Ready to Invest in a Tech-led business? Start Here.
Building solid investment commercials relies on a technically confident understanding of potential value, beyond surface metrics. CTO Labs John Broadhead shares four questions to start uncovering how well a tech asset lines up with your market ambitions.
Introduction
Before committing capital to a tech-led business, we know that building solid investment commercials relies on a technically confident understanding of potential value, beyond surface metrics. We also know that digital transformation, cybersecurity risk and the rise of AI have made this assessment much more complex. To get ahead on your next deal, we’re sharing these questions to start uncovering how well a tech asset lines up with your market ambitions.
First, a word on Tech Due Diligence
Modern Tech Due Diligence today has expanded well beyond tech stack in scope. Sure, the right technical functionality is important. But today investors need to be confident that an asset also has ‘the right fit’ of tech fundamentals - enterprise-wide - to deliver on the commercial promise.
Notice we said ‘enterprise-wide’ - we’ll come back to this.
Key to understanding the ability of tech within an asset to be a catalyst for growth is to look beyond the tech stack itself. There’s a lot of nuance here to uncover.
Which brings us to our starter questions - these are four of a number that lead into a deeper understanding of risk and potential in a business as you build out a thesis.
Q1 Tell me about tech team structure?
Sounds simple. But how well the Founder &/or CTO explains clearly both the key technology team members and their roles is an indicator of internal alignment, actual and potential performance, including whether constructive tension is built in between product and technology functions.
This matters because it goes to the heart of the ability to keep innovating to meet customer needs today and into the future.
Q2 What is the tenure of the core team?
A strong consistent core team is an indicator of positive culture and work patterns, and a sign of experience and knowledge building up in house. Look for at least 3-4 of the key roles to be 'stable'. If not, dig deeper behind why and look for indicators that any underlying issues are being addressed, and be on the lookout for potential gaps in code familiarity through team turnover.
This matters because it goes to the heart of functional sustainability and resilience, important in a business now and as it scales.
Q3 Is the current architectural model fit for purpose?
Assess whether the architecture is well-suited to the business's current needs and future goals. Consider factors such as the size and structure of the development team, operational requirements like performance and scalability, and the flexibility required for innovation. Whether the company uses a monolithic architecture or a microservices-based approach, the key is determining if it is intentionally designed to support business operations efficiently and scale as needed.
Don’t just rely on the CTO’s perspective, seek input from other leaders to understand how well the architecture fits the company’s broader strategic goals.
This matters because an architecture that is fit for purpose will help ensure the company can grow without incurring significant requirement for repair or rework.
Side note:
We talk in terms of a monolith versus microservices architecture.
A monolithic architecture consolidates all functions within a single application, often simplifying initial development and delivering high performance with lower inter-service latency. (Think of one big ship in the channel - self contained but slow to turn).
A microservices architecture provides modular components that can be updated independently, enabling greater flexibility and scalability. (Think of a fleet of small boats in the channel - each moving together with turns quick to navigate).
When comparing the two, it’s important to understand that neither approach is inherently better.
The most suitable choice depends on the business model and specific requirements including factors such as cost, time, and operational risk.
A monolithic architecture can be beneficial when teams are smaller, interdependencies are high, or rapid initial deployment is essential.
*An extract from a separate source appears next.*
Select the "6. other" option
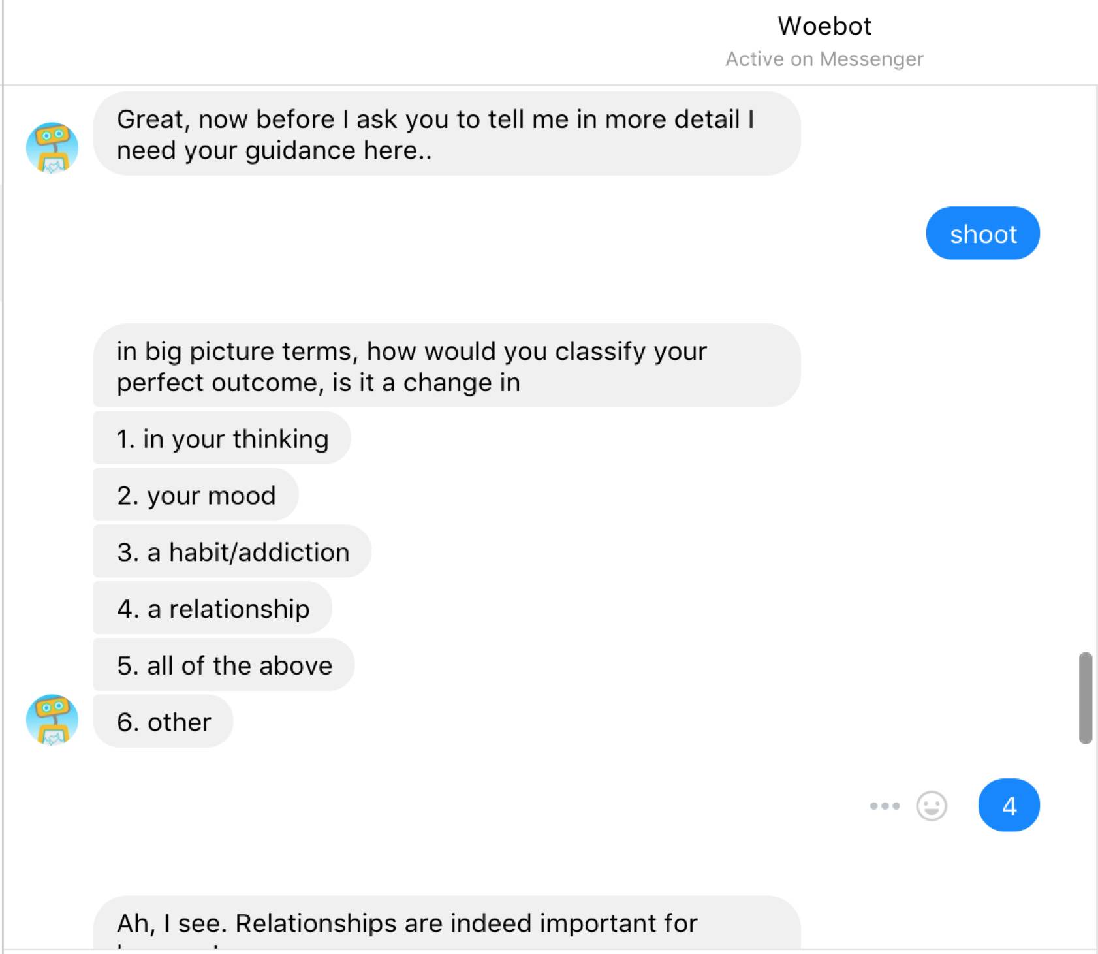Viewport: 1098px width, 954px height. tap(163, 722)
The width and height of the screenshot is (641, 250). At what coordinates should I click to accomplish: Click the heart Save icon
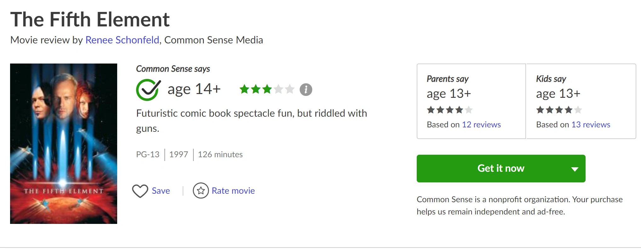click(x=140, y=191)
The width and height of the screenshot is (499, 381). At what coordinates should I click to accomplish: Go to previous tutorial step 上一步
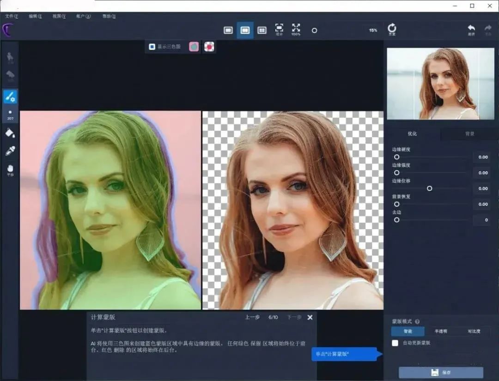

However, monoliths can become complex and costly to modify as the business scales.
A microservices architecture, while potentially more costly to implement initially, can offer advantages in adaptability and speed, particularly in environments with larger, specialised teams or rapidly evolving requirements.
Ultimately, the prudent approach is to choose the architecture that best balances these considerations in line with the business model and future goals.
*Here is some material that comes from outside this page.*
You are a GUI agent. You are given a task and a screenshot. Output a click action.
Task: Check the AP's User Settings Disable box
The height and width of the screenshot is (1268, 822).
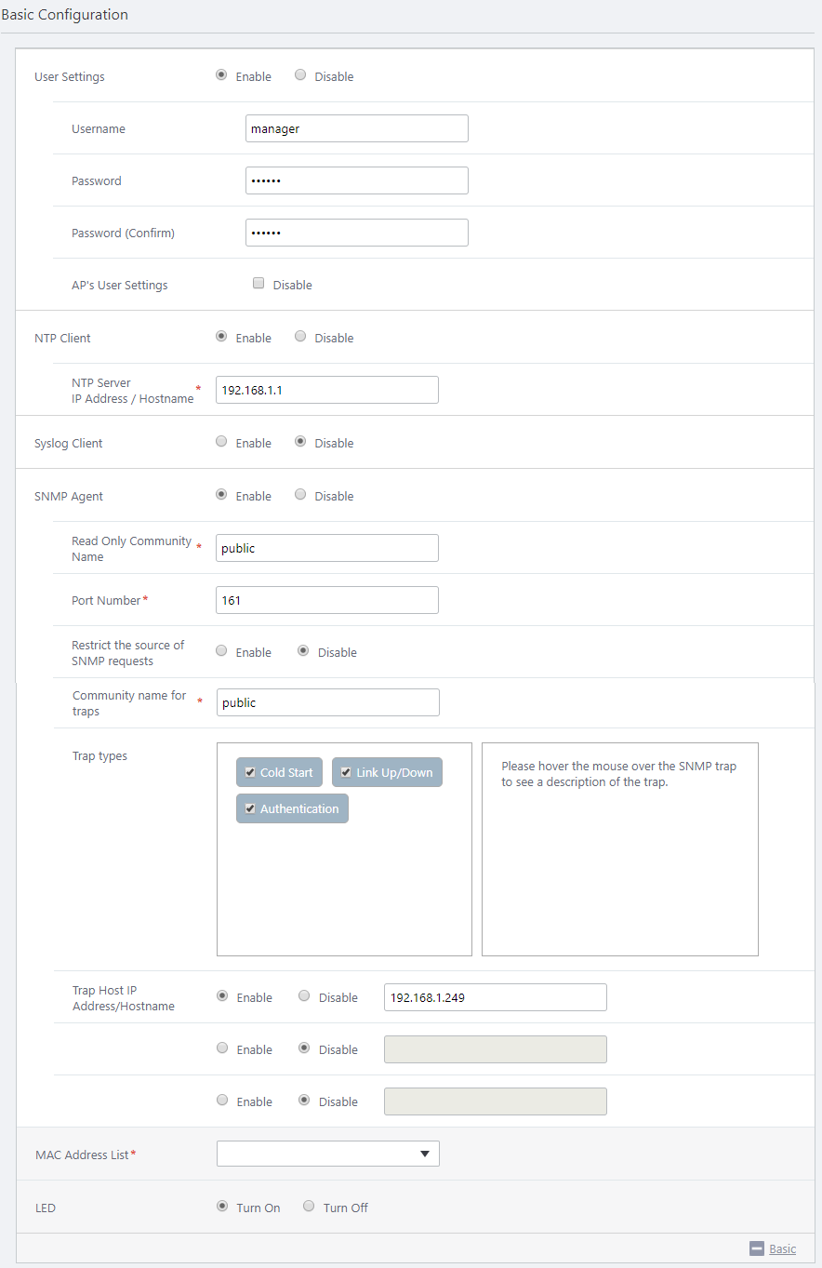(259, 284)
Q4 What is the level of key supplier dependency, and where does proprietary differentiation truly exist?
Assess the business’s reliance on key suppliers or third-party technologies critical to the product or platform. Consider how easily the company could switch providers if needed, and whether competitors could leverage similar dependencies. It is important to identify where true proprietary differentiation exists - i.e. what aspects of the technology, process, or business model are unique and difficult for competitors to replicate?
True value lies in the areas where the business has unique control or innovation that sets it apart in the market.
This matters because high reliance on common third-party technologies or suppliers may weaken the company’s competitive position, particularly if competitors can replicate or access similar capabilities.
These are just 4 of many questions Investors can and should be asking to better understand how well the tech fundamentals of a business align with commercial aspirations.
Conclusion
Effective and informative tech due diligence today goes beyond technical verification to interrogate how enterprise wide tech fundamentals across people, product, process and tech stack makes for achievable strategic intent.
Asking the right questions while forming your investment thesis can uncover the true potential value of technology, positioning it not just as a functional asset but as a strategic driver in your portfolio. Armed with detailed due diligence, investors can make decisions that are not only technically sound but also aligned with broader business strategies.
This article aims to equip investors with better insight while making informed, strategic decisions about tech investments.